For Teachers & Professionals

Testicular cancer and Sexuality

Testicular cancer occurs in the testicles (testes), which are located inside the scrotum. The testicles produce male sex hormones and sperm for reproduction. Testicular cancer is the most common cancer among males and occurs between the ages of 15 and 44. The incidence rate of testicular cancer was 1.5 per 100,000 people in the world. The highest incidence rate was observed in Europe and the lowest incidence was in Africa and Asia. 

Treatment for testicular cancer can affect sex life. This is usually just for a short time. Testicular cancer and its treatments can have both physical and psychological effects. The most commonly experienced issues include erectile dysfunction, reduced erectile rigidity, and inability to maintain an erection during intercourse due to chronic pain. Other concerns are reduced sexual interest, lack of sexual desire and infrequent sexual activity. Disorders of ejaculation are prevalent with the presence of retrograde ejaculation. Relationships and communication between the partners might also have their struggles. The impact on masculinity and identity remains person-dependent. Among the treatments the main effects are the following: 

1. Removing one testicle (orchidectomy) 

Having one testicle removed shouldn't affect the long-term ability to father children (fertility), sexual performance and sex drive (libido). The remaining testicle usually makes more testosterone and sperm. This makes up for the removed testicle. But for some men, their remaining testicles might not work so well which could reduce fertility. Your doctor will offer you sperm banking before surgery. Some might also feel less like having sex after their surgery. 

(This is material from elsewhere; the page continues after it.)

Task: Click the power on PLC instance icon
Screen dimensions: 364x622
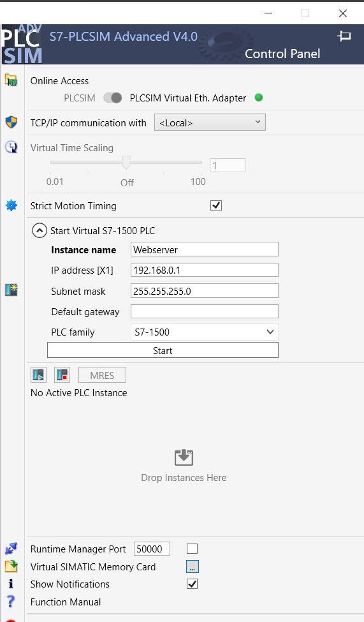Action: [x=38, y=374]
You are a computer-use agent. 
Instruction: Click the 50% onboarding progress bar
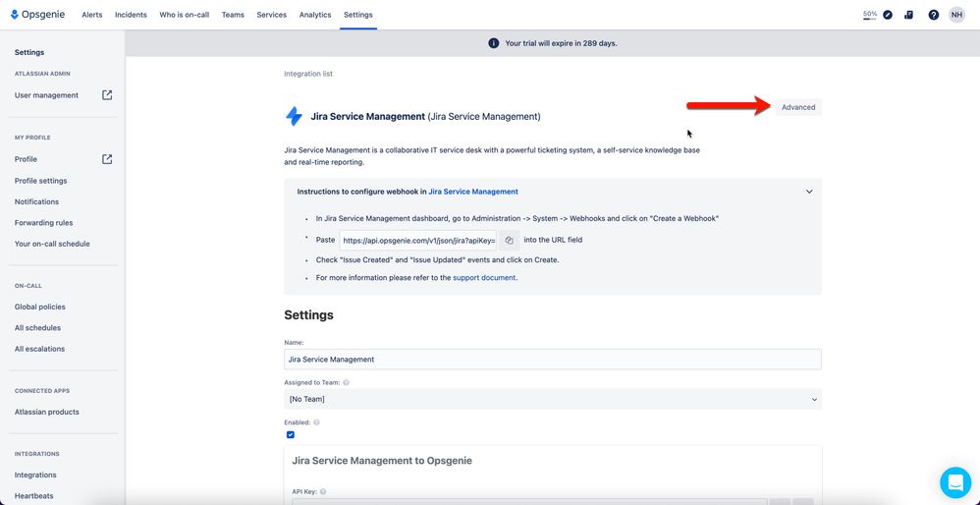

2. Removing both testicles (bilateral orchidectomy) 

It isn't common to have testicular cancer in both testicles. In this case, surgery is needed in both. After the removal of both testicles, the level of testosterone in the blood falls quickly. This will affect sex life and the ability to have children (fertility). To maintain the sex drive and be able to get an erection, testosterone is needed as replacement therapy. 

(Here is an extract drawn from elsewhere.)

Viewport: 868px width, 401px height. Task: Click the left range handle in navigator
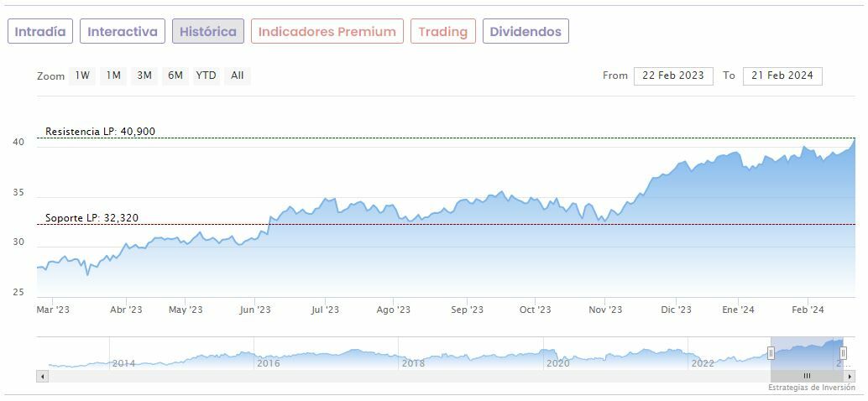coord(771,353)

3. Removing lymph nodes (retroperitoneal lymph node dissection) 

This surgery is needed to remove lymph glands at the back of the abdomen (retroperitoneal lymph node dissection). The operation can damage nerves that control the release of sperm (ejaculation). This could affect one’s sex life and their ability to have children in the future. One can still get an erection and have an orgasm, but a side effect of this surgery is dry ejaculation or ejaculating backwards (retrograde ejaculation). Semen and sperm go back into the bladder instead of coming out of your penis. 

4. Chemotherapy 

Chemotherapy drugs may remain in the system and be present in the semen for a few days. For a few weeks after chemotherapy, the patient may have some trouble getting and keeping an erection. It is not known whether chemotherapy drugs can be passed on through semen. Some doctors advise people to use a barrier method (such as condoms, femidoms or dental dams) if they have sex during treatment. This applies to vaginal, anal or oral sex. 

5. Radiation therapy 

Radiation therapy to the pelvis may temporarily stop semen production. The patient will still feel the sensations of an orgasm but will ejaculate little or no semen (dry orgasm). In most cases, semen production returns to normal after a few months.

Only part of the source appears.